Nadie duda de que el problema de la vivienda sea uno de los más acuciantes de la sociedad actual. No se trata de una cuestión nueva, como podemos comprobar en diferentes épocas y países. John F. Kennedy, conocido por muchas razones, no lo es en relación con este tema. Sin embargo, cuando era congresista, en los años cuarenta, no dudó en asumir riesgos políticos para solucionar una de las carencias más graves de Estados Unidos.
Pese a sus puntos de contacto con los conservadores, el joven JFK se opuso con decisión a la hegemonía de las grandes empresas. Rechazaba dejar un asunto tan urgente en manos de la iniciativa privada, tal como pretendían las grandes inmobiliarias y las asociaciones de constructores. Reclamaba, por el contrario, un programa de edificaciones con fondos federales que permitiera erradicar el chabolismo y otras formas de precariedad. Había que darse prisa porque, según los datos que manejaba referidos a Boston, más de un cuarenta por ciento de los veteranos de la Segunda Guerra Mundial casados se veían obligados a habitar en casas -casuchas, más bien- alquiladas o compartidas con otras familias. Por tanto, según palabras del propio Kennedy, existía una necesidad “drástica”.

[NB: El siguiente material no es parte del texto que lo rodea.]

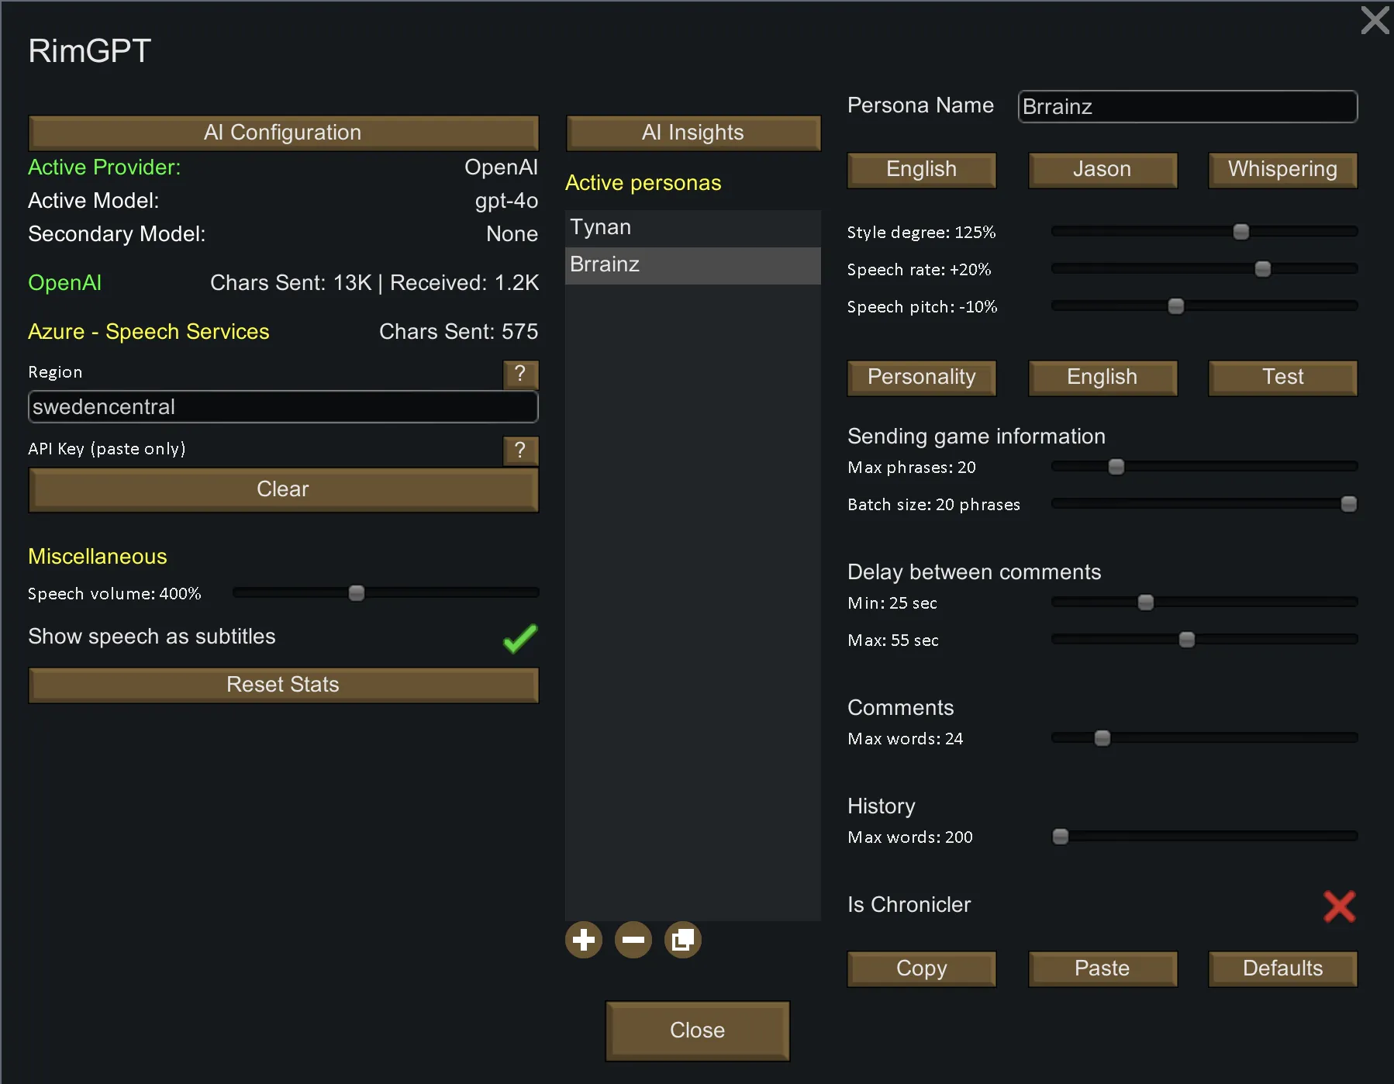Click the duplicate persona icon
1394x1084 pixels.
tap(683, 940)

Para defender su postura, el futuro presidente tomó una iniciativa arriesgada, sobre todo para un político novato: en 1949 atacó a la Legión Americana, la poderosa entidad que agrupaba a los veteranos, opuesta al empleo de dinero público para atajar el déficit de vivienda. En esta postura, por tanto, la Legión actuaba en la misma dirección que los constructores. Para escándalo de muchos, el congresista Kennedy se atrevió a acusarla de no haber propuesto una idea positiva en beneficio del país durante las últimas tres décadas.
Aquellas palabras fuertes provocaron un considerable revuelo. Aquel jovenzuelo insensato se había atrevido a tocar lo intocable, a cuestionar a una asociación que encarnaba el patriotismo prácticamente por definición. Criticarla, en palabras de Kenneth O’Donnell, uno de sus futuros ayudantes, era como estar en contra de los boy-scouts, del FBI o del predicador evangelista Billy Graham. Por tanto, llovieron las andanadas contra los inapropiados comentarios de tan insolente advenedizo. La tendencia general fue dar supuesto que daría marcha atrás. Pero Kennedy aguantó contra viento y marea y se negó en redondo a retractarse. De nada sirvieron los consejos de su padre, un influyente multimillonario, que le aconsejó que rectificara para no poner en peligro su carrera política.
JFK hizo algo más que no escuchar a aquellos que le recomendaban prudencia. Volvió a la carga y atacó, una vez más, la política de la Legión Americana. Se temió entonces por un momento que hubiera arrojado él mismo a la basura su futuro. Su valentía, por suerte, se vio recompensada. Ganó las simpatías de muchos veteranos de guerra que esperaban que un político, por fin, se hiciera eco de sus inquietudes. No en vano, como le dice Martin Sheen a Michael Douglas en El presidente y Miss Wade, había elegido luchar donde se debe luchar y no solamente donde se puede ganar.